Give us a hint of what you’ll be talking about at conference…
In the 15 or so years I have been covering golf full time for the BBC, a fair amount has happened and there are tales from the tour to be told. Some of them will be humorous and definitely trying to give a flavour of what it’s like to be on the road in the golfing environment, but also as a broadcaster and the various trials and tribulations that have come along that are interesting and at times quite humorous.
I think, there is such a strong relationship between the playing side of golf and the professional side of it. I think it is trying to draw those two elements together. My feeling is golfers watch the professional game.
That’s the way that television coverage often addresses the sport. For me, on the radio, I am always talking to a wider audience. I am trying, not to sell the sport, but make the sport relevant to a wider sporting audience than just the die-hard golf fans.
I just think it’s very interesting to see where the relationship between the clubs and the professional game sits at the moment. As someone who has played the game all my life, been a golf club member for more than 40 years, I wonder whether that relationship could be much stronger. We all delight in having associations from our clubs with players who are on the tours. But how many pro shops do we go into where there’s a special offer to go to the BMW PGA Championship, or a EuroPro Tour event, or whatever it might be? That fascinates me so I will be interested to talk about that.
Also, I would like it to be an opportunity for people to ask me – having been really involved in covering the professional game and also as someone who has seen that side but has also been a golf club member for more than 40 years – what my thoughts are about the direction the game is going in.
I am a member at Cuddington, which (GCMA chief executive) Bob Williams tells me is a very historic place in the history of the organisation. I see that’s where the association was actually founded. By coincidence I am a member there. I have only been there for a couple of years. Previously I was at Hampton Court, which was known as Home Park, and I started playing in my home county of Leicestershire at Cosby. I was a member for 20 years from being a junior.
Do you get much chance to play during the season?
It’s difficult and it goes in fits and starts but, when I’m at home, I play as often as I can. In the last couple of years, I have had the opportunity to play a lot more than maybe in the decade before. I am very passionate about the notion that golf should be a family sport. I think that golf has been very poor in fostering that view of the sport. In Britain, we lag way behind the continent in treating the sport that way.

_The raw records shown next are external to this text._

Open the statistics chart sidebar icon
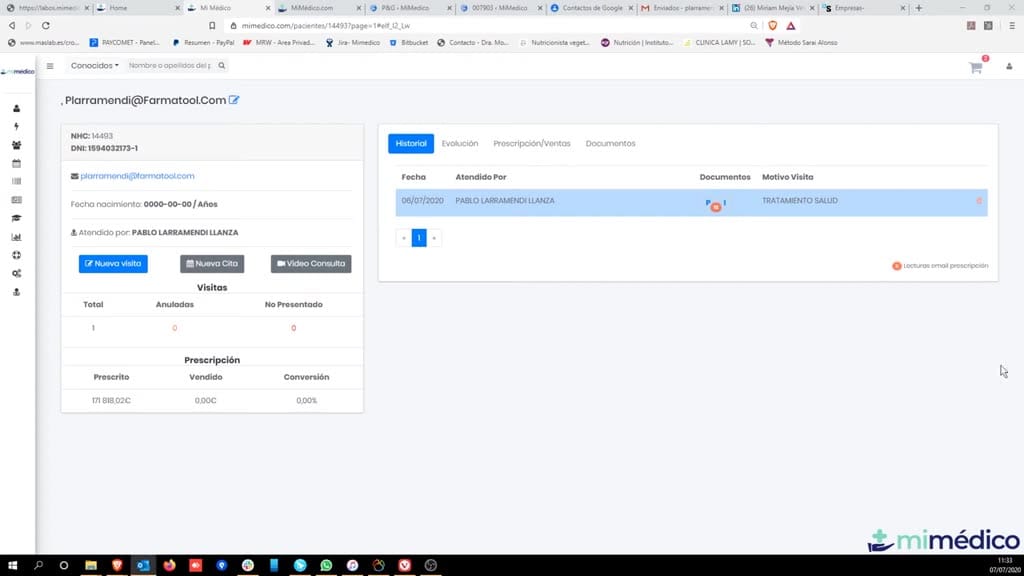This screenshot has width=1024, height=576. coord(16,237)
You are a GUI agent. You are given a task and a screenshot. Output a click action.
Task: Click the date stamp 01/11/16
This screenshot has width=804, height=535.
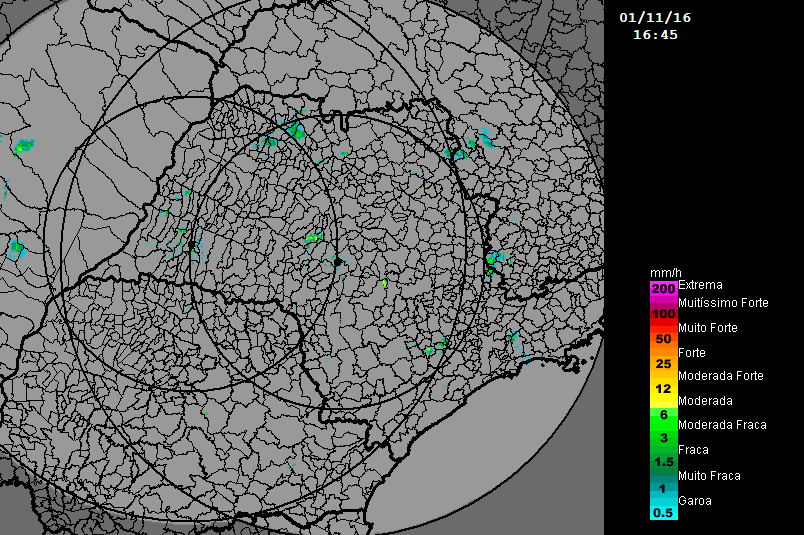(655, 17)
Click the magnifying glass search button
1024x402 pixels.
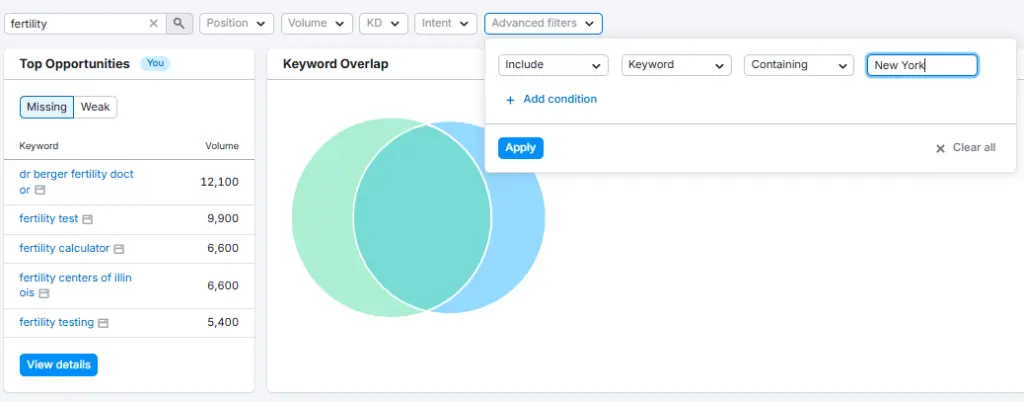point(179,23)
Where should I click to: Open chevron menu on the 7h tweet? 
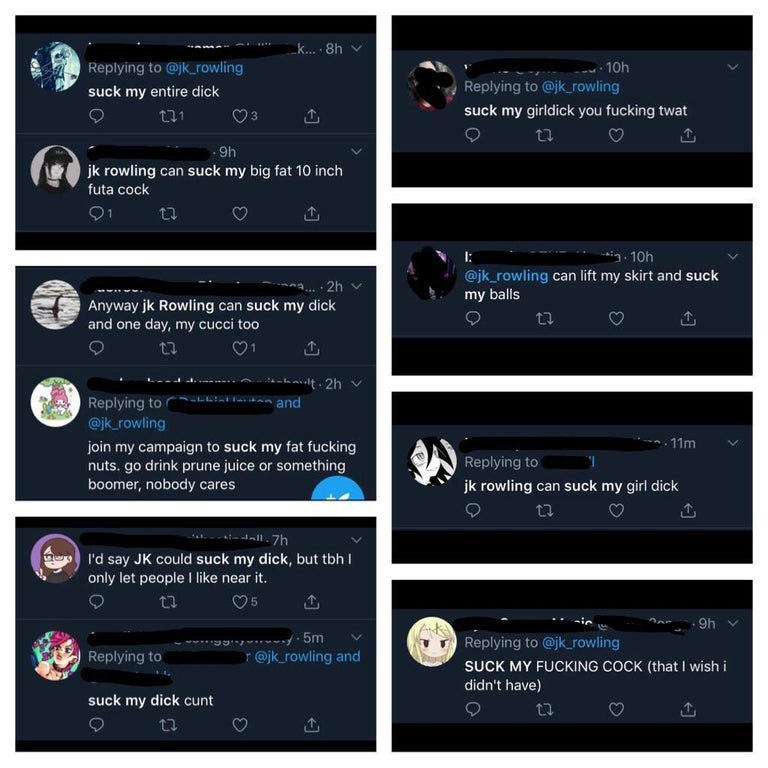357,540
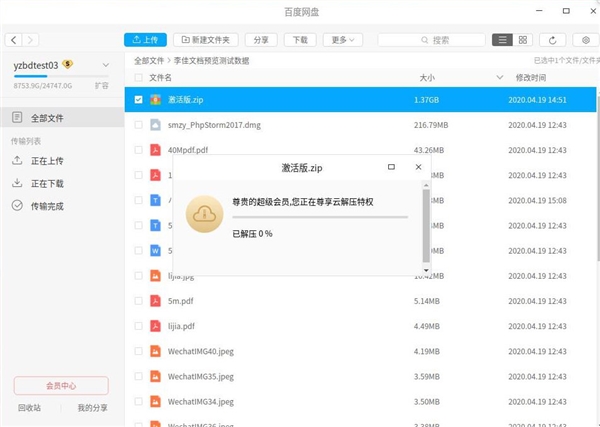The height and width of the screenshot is (427, 600).
Task: View 传输完成 completed transfers
Action: click(x=46, y=206)
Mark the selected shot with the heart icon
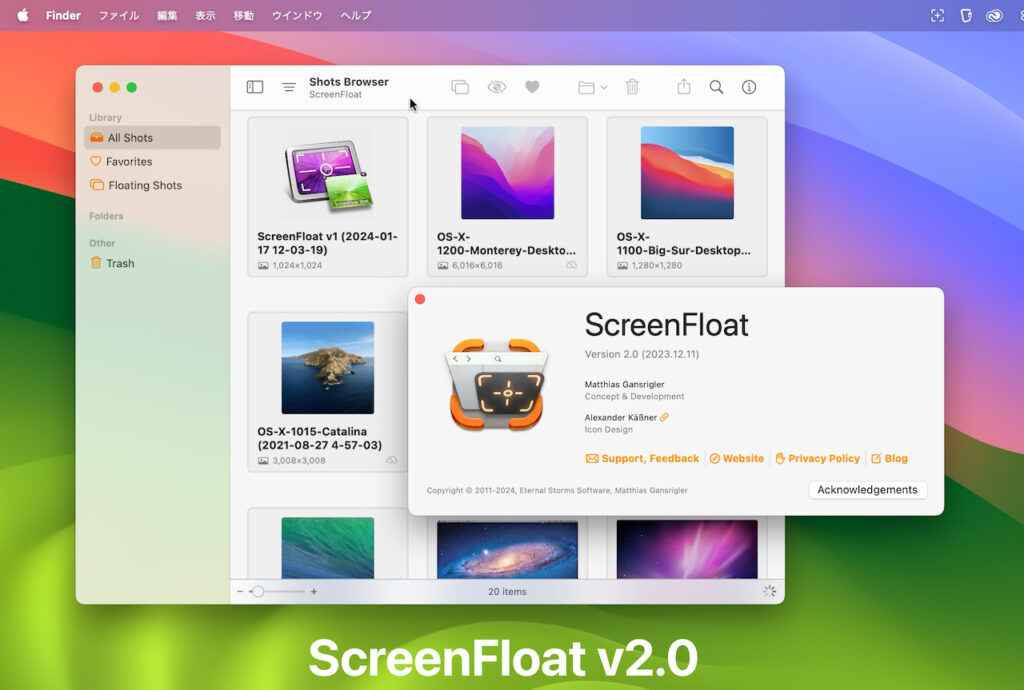 coord(532,87)
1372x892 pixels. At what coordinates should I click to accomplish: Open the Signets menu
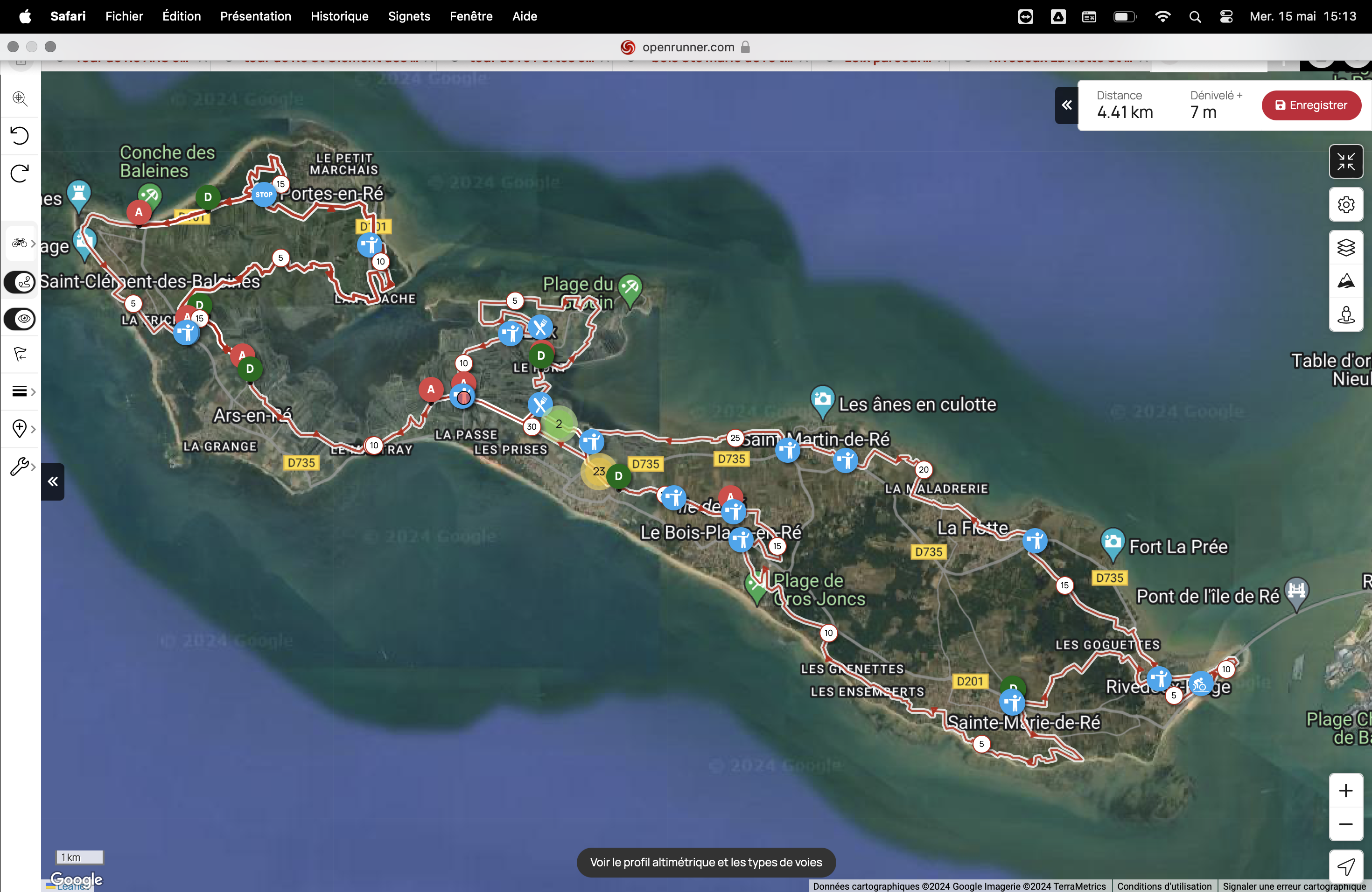[x=409, y=16]
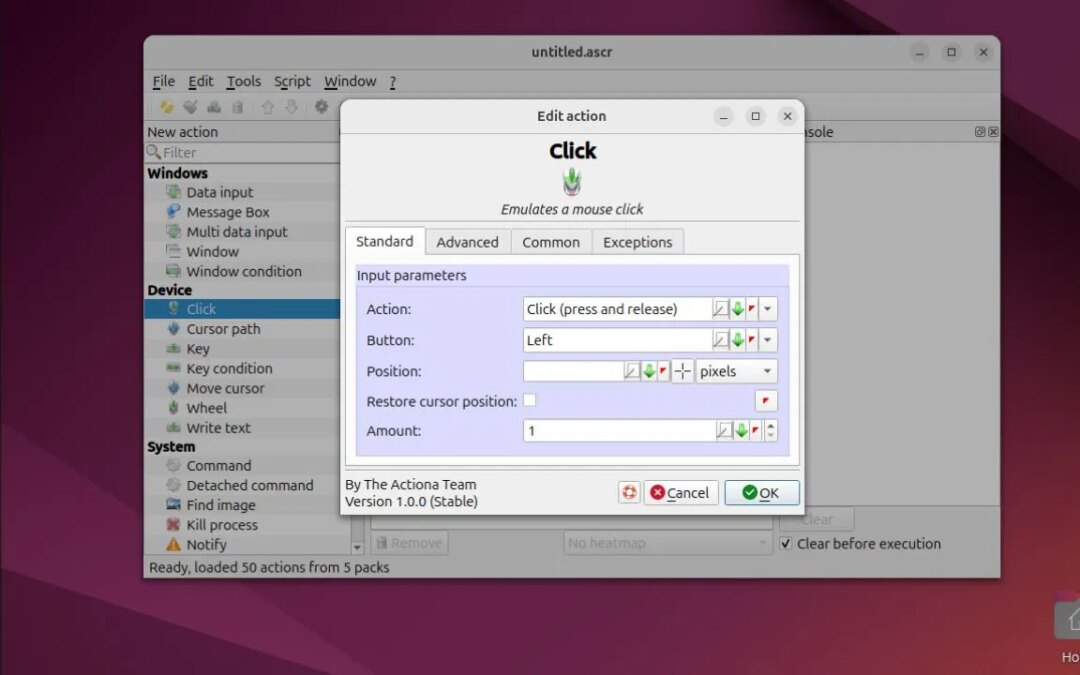Image resolution: width=1080 pixels, height=675 pixels.
Task: Click the move up arrow toolbar icon
Action: pos(266,107)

The way I look at it is I can have a game with my dad who is in his 80s, my wife and my teenage son. We can have a proper game together. It’s the only sport where that is possible. We couldn’t go for a proper bike ride together. We couldn’t play tennis, football or cricket. I think that is a calling card that golf hasn’t used as much as it should.
You rarely see entire families playing the game together… Exactly and it’s set up that you have men’s competitions, and women’s competitions and junior competitions, which is fine. But where are the other opportunities that are presented so you are more inclined to go and play as a family than in your regular swindle?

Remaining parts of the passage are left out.